You need to provide Neo4j code to answer some queries, as described below.

As you create data and test your queries, you may find the following command useful: MATCH (n) OPTIONAL MATCH (n)-[r]-() DELETE n,r
This command deletes all the nodes and relationships and clears the database.

The queries you write must satisfy these constraints:

  1. Your queries may only contain a single RETURN statement.
  2. You may not modify the database. This includes, but is not limited to, using

    the keywords SET, UPDATE and DELETE.

Any queries that don’t satisfy the above constraints will receive 0 points.

Query 1 (4 Points)

The Queen knows who her friends and enemies are but she wants to know if there is anybody who is both her friend and her enemy. List the names of all such beings. Order the names in ascending lexicographic order.

Query 2 (5 Points)

Sadly, the Queen’s enemies have already started killing her friends. Your task is to find all enemies of the Queen who have killed at least one of her friends. For each such enemy, list the friends who were killed by them. Order the names of the enemies in ascending lexicographic order.

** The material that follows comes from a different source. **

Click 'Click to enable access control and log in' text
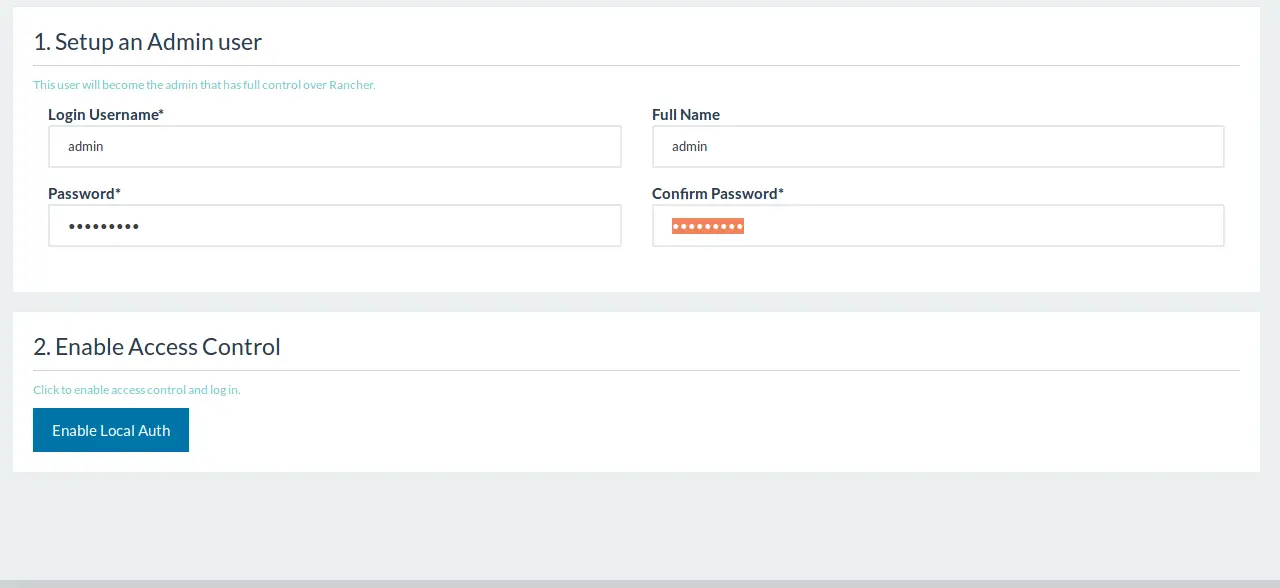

Your query output should have the following format: {(Harry,(Alen)),(Tom,(Lina,Aish)),(Viker,(Eve,Seena,Akon))}, where e.g. Viker is an enemy of the Queen and (Eve, Seena, Akon) are the three friends of the Queen who were killed by Viker.

Query 3 (5 Points)

In retaliation to the events from the previous query, some of the Queen’s friends are killing her enemies. Display the names of all friends of the Queen who have killed at least 3 of her enemies; for each such friend, give the count of enemies killed. The result should be lexicographically sorted in ascending order on the name and then in descending order of the number of enemies killed.

Query 4 (5 Points)

Since the mixed-ancestry beings are the ones that are in most danger, the Queen wants to get some more information about them. Write a query to display the list of mixed beings who have grandparents along with a list of their corresponding grandparents. Your query list should be lexicographically sorted in ascending order by name of the being. The list of grandparents for each being should also be lexicographically sorted in ascending order.

Query 5 (8 Points)

You now decide to investigate the full ancestry of all mixed beings. Write a query to display, for each mixed being, a list of the being’s parents, and a list of all their other ancestors (excluding their parents). Sort the output in ascending lexicographic order by the mixed being’s name.

Query 6 (5 Points)

Find the names of all the beings that have no parents and thus are at the top of the ancestral hierarchy. Sort the output lexicographically in ascending order.

Query 7 (8 Points)

The Queen wants to keep families together. Help her by writing a query to find the names of every being’s full siblings. Two beings are full siblings if they have the same parents (both parents must be the same). Your output should have the format {(tom),(dick,harry)}, where Dick and Harry are Tom’s full siblings. Do not output anything for beings that have no full siblings. Again, your output should be lexicographically sorted in ascending order by name.

Submission Guidelines

Submit two files, as follows:

Part 1 (Hadoop)

Submit a .zip file that contains:
src/ directory with all of your .java files ;
Makefile – the makefile that handles any new .java files that you may have added README – optional if there is anything the grader needs to know about your submission

Part 2 (Neo4j)

Submit a single text file called queries.txt that contains all your queries. Make sure the queries are listed in the right order in your file, and don’t forget to add semicolons to the end of every query. If you want to make notes to yourself, please do so using COMMENTS (“//”), to avoid breaking our grading script.